Amsal 19 | TB (Terjemahan Baru) |
19:1. Lebih baik seorang miskin yang bersih kelakuannya dari pada seorang yang serong bibirnya lagi bebal.
19:2. Tanpa pengetahuan kerajinanpun tidak baik; orang yang tergesa-gesa akan salah langkah.
19:3. Kebodohan menyesatkan jalan orang, lalu gusarlah hatinya terhadap TUHAN.
19:4. Kekayaan menambah banyak sahabat, tetapi orang miskin ditinggalkan sahabatnya.
19:5. Saksi dusta tidak akan luput dari hukuman, orang yang menyembur-nyemburkan kebohongan tidak akan terhindar.
19:6. Banyak orang yang mengambil hati orang dermawan, setiap orang bersahabat dengan si pemberi.
19:7 Orang miskin dibenci oleh semua saudaranya, apalagi sahabat-sahabatnya, mereka menjauhi dia. Ia mengejar mereka, memanggil mereka tetapi mereka tidak ada lagi.
19:8. Siapa memperoleh akal budi, mengasihi dirinya; siapa berpegang pada pengertian, mendapat kebahagiaan.
19:9. Saksi dusta tidak akan luput dari hukuman, orang yang menyembur-nyemburkan kebohongan akan binasa.
19:10. Kemewahan tidak layak bagi orang bebal, apalagi bagi seorang budak memerintah pembesar.
19:11. Akal budi membuat seseorang panjang sabar dan orang itu dipuji karena memaafkan pelanggaran.
19:12. Kemarahan raja adalah seperti raung singa muda, tetapi kebaikannya seperti embun yang turun ke atas rumput.
19:13. Anak bebal adalah bencana bagi ayahnya, dan pertengkaran seorang isteri adalah seperti tiris yang tidak henti-hentinya menitik.
19:14. Rumah dan harta adalah warisan nenek moyang, tetapi isteri yang berakal budi adalah karunia TUHAN.
19:15. Kemalasan mendatangkan tidur nyenyak, dan orang yang lamban akan menderita lapar.
19:16. Siapa berpegang pada perintah, memelihara nyawanya, tetapi siapa menghina firman, akan mati.
19:17. Siapa menaruh belas kasihan kepada orang yang lemah, memiutangi TUHAN, yang akan membalas perbuatannya itu.
19:18. Hajarlah anakmu selama ada harapan, tetapi jangan engkau menginginkan kematiannya.
19:19. Orang yang sangat cepat marah akan kena denda, karena jika engkau hendak menolongnya, engkau hanya menambah marahnya.
19:20. Dengarkanlah nasihat dan terimalah didikan, supaya engkau menjadi bijak di masa depan.
19:21. Banyaklah rancangan di hati manusia, tetapi keputusan Tuhanlah yang terlaksana.
19:22. Sifat yang diinginkan pada seseorang ialah kesetiaannya; lebih baik orang miskin dari pada seorang pembohong.
19:23. Takut akan Allah mendatangkan hidup, maka orang bermalam dengan puas, tanpa ditimpa malapetaka.
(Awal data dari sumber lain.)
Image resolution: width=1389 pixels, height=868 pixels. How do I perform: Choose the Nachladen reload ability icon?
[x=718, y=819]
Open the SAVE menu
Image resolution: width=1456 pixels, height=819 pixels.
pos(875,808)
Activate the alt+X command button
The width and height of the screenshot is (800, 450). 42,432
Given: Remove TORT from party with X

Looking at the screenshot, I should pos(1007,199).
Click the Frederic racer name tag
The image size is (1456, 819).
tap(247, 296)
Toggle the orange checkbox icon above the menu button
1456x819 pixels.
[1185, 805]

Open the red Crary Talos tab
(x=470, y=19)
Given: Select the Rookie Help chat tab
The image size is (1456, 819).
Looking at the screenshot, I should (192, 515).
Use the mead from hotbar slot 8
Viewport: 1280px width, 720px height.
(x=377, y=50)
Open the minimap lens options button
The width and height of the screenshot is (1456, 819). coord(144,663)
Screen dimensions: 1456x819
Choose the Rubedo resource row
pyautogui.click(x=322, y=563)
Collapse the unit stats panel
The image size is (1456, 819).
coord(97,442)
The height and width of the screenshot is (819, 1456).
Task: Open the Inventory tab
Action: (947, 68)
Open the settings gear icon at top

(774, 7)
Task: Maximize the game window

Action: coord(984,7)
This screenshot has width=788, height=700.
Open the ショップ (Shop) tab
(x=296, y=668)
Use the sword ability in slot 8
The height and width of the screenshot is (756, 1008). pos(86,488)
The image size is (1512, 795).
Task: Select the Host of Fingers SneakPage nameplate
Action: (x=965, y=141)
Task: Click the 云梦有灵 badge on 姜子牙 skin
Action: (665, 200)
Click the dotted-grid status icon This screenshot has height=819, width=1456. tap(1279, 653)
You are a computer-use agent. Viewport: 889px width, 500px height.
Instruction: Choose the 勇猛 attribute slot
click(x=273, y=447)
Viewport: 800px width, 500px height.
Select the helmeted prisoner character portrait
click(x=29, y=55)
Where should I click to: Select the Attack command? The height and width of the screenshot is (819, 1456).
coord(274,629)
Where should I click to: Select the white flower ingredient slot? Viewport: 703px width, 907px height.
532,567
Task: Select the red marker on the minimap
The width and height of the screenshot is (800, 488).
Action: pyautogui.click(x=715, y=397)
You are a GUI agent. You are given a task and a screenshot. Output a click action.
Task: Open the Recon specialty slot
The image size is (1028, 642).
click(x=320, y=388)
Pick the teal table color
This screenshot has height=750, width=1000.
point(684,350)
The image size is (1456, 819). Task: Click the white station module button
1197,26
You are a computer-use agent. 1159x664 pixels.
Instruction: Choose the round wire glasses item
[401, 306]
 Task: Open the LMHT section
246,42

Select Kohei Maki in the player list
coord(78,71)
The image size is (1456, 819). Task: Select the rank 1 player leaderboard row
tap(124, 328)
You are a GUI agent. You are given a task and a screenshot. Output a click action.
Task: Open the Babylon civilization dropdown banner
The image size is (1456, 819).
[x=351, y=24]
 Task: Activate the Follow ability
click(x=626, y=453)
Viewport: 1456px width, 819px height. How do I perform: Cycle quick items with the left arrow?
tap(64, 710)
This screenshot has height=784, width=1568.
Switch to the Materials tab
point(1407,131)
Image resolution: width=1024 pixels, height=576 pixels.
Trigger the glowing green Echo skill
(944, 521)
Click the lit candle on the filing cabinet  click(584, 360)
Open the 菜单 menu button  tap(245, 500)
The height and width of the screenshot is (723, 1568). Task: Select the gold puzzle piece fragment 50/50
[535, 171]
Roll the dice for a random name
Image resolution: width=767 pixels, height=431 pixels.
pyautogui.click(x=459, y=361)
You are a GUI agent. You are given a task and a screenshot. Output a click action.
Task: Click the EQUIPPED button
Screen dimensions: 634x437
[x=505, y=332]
19:24. Si pemalas mencelup tangannya ke dalam pinggan, tetapi tidak juga mengembalikannya ke mulut.
19:25. Jikalau si pencemooh kaupukul, barulah orang yang tak berpengalaman menjadi bijak, jikalau orang yang berpengertian ditegur, ia menjadi insaf.
19:26. Anak yang menganiaya ayahnya atau mengusir ibunya, memburukkan dan memalukan diri.
19:27. Hai anakku, jangan lagi mendengarkan didikan, kalau engkau menyimpang juga dari perkataan-perkataan yang memberi pengetahuan.
19:28. Saksi yang tidak berguna mencemoohkan hukum dan mulut orang fasik menelan dusta.
19:29. Hukuman bagi si pencemooh tersedia dan pukulan bagi punggung orang bebal.